Exercise prompt:
The listing below contains a span that opens with the line containing "Preferenze (163, 2509)" and closes with the line containing "lege (8, 648)". Return that span exactly.
-- Provided material follows --
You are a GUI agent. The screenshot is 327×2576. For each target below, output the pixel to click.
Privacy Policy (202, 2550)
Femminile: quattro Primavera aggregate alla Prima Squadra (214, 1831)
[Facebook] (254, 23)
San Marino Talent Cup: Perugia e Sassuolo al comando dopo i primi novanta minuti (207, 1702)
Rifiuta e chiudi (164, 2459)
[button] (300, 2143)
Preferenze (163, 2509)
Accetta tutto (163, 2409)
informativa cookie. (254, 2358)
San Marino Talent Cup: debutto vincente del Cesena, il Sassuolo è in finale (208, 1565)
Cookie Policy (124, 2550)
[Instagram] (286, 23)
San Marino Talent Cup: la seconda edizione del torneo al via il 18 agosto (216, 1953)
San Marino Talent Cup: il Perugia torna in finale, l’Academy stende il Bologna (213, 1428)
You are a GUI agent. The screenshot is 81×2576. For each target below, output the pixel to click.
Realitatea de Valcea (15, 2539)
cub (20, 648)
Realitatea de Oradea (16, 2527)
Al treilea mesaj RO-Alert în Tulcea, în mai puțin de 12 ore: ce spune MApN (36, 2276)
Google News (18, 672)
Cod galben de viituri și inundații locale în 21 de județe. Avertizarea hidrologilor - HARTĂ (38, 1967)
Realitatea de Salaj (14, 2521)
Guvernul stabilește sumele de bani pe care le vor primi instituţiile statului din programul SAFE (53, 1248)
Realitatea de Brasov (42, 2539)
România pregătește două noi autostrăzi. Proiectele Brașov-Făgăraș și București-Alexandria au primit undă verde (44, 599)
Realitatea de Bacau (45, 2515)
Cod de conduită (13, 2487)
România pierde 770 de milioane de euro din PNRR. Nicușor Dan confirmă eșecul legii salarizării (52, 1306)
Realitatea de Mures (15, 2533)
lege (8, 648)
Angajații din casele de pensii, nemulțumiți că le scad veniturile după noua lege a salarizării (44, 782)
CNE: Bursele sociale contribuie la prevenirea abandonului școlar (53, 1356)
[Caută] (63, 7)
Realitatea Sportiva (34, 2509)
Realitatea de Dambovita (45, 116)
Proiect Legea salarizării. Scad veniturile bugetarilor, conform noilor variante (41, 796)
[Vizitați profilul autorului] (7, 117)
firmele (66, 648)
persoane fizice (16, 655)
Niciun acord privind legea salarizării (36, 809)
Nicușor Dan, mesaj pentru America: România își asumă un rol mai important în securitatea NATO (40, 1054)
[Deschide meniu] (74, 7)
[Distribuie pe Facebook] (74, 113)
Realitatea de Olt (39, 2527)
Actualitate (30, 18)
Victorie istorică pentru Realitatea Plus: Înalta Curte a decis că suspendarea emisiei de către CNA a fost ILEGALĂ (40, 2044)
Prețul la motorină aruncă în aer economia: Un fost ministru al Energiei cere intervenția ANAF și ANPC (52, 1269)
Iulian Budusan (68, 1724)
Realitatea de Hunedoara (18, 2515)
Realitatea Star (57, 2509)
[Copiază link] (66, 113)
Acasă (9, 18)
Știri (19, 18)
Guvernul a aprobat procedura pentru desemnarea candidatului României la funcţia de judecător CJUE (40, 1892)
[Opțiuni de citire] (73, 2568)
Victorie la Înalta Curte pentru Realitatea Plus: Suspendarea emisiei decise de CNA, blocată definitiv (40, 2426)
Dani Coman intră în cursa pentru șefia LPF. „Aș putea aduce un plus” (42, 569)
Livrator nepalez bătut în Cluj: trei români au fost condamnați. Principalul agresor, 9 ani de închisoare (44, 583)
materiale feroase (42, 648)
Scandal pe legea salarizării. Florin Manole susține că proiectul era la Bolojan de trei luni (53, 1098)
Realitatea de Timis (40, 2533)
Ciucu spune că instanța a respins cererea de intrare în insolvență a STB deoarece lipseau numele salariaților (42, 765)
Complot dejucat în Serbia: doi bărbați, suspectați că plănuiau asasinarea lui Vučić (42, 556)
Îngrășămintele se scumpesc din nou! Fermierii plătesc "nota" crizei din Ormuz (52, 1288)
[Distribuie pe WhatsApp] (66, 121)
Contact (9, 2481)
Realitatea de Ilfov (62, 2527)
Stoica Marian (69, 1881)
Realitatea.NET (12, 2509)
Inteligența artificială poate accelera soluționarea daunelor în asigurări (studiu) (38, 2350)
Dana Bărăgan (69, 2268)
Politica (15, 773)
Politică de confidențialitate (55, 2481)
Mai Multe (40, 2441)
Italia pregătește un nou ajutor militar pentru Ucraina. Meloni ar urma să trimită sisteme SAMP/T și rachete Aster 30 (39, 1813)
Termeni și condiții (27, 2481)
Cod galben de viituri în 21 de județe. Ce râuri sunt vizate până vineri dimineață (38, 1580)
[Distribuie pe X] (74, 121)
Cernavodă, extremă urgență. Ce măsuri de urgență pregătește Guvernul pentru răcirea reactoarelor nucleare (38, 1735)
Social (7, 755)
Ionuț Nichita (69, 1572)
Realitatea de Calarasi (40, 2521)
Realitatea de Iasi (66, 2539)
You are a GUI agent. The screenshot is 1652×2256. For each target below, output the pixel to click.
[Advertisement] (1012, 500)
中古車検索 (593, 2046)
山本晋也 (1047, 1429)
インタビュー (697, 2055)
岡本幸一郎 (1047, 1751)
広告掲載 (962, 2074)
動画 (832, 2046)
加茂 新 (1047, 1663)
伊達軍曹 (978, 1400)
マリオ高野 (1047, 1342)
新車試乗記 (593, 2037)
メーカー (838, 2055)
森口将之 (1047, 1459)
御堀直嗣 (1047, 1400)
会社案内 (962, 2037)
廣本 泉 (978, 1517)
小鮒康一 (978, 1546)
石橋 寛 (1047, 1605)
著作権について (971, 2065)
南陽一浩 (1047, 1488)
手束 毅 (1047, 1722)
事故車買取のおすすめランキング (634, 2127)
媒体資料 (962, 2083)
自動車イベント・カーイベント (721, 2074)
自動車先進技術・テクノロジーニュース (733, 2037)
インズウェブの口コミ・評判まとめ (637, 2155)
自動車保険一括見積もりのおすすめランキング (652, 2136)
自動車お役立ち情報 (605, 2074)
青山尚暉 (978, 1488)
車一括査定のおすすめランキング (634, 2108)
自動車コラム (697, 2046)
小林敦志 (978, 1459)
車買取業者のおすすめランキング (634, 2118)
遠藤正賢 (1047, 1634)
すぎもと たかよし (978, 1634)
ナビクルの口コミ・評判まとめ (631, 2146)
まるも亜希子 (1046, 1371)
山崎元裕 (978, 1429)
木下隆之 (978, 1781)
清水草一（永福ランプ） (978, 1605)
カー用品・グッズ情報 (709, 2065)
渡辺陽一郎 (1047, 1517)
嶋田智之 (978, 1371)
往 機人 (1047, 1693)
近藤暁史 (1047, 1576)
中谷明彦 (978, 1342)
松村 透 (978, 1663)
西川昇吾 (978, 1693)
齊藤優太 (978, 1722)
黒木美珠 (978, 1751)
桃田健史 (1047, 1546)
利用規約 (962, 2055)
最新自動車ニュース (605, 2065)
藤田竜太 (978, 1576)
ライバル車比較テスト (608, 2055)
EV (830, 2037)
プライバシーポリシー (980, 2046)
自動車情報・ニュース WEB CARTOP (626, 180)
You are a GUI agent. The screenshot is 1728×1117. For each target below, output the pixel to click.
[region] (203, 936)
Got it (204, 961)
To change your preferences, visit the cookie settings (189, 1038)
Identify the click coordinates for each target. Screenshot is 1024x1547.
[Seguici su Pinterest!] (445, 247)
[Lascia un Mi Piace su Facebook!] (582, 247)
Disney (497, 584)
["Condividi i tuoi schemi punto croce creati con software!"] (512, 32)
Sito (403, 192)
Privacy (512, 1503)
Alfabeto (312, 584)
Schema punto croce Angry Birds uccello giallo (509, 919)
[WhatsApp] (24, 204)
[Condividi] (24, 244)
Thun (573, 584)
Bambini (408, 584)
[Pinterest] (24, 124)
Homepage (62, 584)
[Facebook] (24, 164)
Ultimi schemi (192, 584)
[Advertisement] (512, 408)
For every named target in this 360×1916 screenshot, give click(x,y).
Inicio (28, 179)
-- Provided material concluded --
Output for this task:
Preferenze (163, 2509)
Accetta tutto (163, 2409)
informativa cookie. (254, 2358)
San Marino Talent Cup: debutto vincente del Cesena, il Sassuolo è in finale (208, 1565)
Cookie Policy (124, 2550)
[Instagram] (286, 23)
San Marino Talent Cup: la seconda edizione del torneo al via il 18 agosto (216, 1953)
San Marino Talent Cup: il Perugia torna in finale, l’Academy stende il Bologna (213, 1428)
You are a GUI agent. The screenshot is 81×2576. For each target below, output the pixel to click.
Realitatea de Valcea (15, 2539)
cub (20, 648)
Realitatea de Oradea (16, 2527)
Al treilea mesaj RO-Alert în Tulcea, în mai puțin de 12 ore: ce spune MApN (36, 2276)
Google News (18, 672)
Cod galben de viituri și inundații locale în 21 de județe. Avertizarea hidrologilor - HARTĂ (38, 1967)
Realitatea de Salaj (14, 2521)
Guvernul stabilește sumele de bani pe care le vor primi instituţiile statului din programul SAFE (53, 1248)
Realitatea de Brasov (42, 2539)
România pregătește două noi autostrăzi. Proiectele Brașov-Făgăraș și București-Alexandria au primit undă verde (44, 599)
Realitatea de Bacau (45, 2515)
Cod de conduită (13, 2487)
România pierde 770 de milioane de euro din PNRR. Nicușor Dan confirmă eșecul legii salarizării (52, 1306)
Realitatea de Mures (15, 2533)
lege (8, 648)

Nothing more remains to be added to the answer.